» **THE TASK**
Below is a listing. Set down exactly the lines from the one containing "Task: Click the lowest" through the one containing "Open the Inflows", both ends included, and leave out the rest.

» **GIVEN DATA**

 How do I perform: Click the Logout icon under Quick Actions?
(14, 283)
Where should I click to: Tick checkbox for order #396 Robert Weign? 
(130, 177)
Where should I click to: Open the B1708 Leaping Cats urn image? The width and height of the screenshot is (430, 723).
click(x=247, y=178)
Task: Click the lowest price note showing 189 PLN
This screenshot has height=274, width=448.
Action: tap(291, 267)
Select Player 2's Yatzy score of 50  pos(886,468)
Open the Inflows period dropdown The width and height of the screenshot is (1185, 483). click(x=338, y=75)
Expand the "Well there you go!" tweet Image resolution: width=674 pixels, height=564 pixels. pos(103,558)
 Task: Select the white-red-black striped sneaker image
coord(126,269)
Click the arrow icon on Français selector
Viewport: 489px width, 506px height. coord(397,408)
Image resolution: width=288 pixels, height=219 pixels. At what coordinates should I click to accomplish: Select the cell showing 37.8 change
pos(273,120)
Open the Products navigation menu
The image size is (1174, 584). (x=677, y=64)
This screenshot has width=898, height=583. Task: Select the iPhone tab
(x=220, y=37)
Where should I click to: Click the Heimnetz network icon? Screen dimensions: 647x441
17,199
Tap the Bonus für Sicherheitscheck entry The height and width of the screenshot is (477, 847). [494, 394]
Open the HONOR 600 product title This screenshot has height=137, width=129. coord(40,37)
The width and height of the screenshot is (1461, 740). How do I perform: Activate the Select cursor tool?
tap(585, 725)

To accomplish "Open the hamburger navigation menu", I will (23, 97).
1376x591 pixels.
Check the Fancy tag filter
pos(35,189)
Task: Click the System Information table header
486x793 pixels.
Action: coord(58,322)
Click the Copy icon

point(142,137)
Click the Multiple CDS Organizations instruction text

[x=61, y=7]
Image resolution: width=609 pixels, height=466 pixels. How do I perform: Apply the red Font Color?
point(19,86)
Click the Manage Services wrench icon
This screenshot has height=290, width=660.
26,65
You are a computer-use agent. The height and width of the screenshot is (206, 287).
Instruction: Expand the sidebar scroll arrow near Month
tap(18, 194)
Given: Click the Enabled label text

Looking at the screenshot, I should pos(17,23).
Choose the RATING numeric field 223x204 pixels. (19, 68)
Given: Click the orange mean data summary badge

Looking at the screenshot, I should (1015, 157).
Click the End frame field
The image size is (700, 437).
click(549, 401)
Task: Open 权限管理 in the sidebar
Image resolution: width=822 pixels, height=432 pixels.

» **OUTPUT OF THE EXERCISE**
Task: Click the lowest price note showing 189 PLN
This screenshot has height=274, width=448.
Action: tap(291, 267)
Select Player 2's Yatzy score of 50  pos(886,468)
Open the Inflows period dropdown The width and height of the screenshot is (1185, 483). click(x=338, y=75)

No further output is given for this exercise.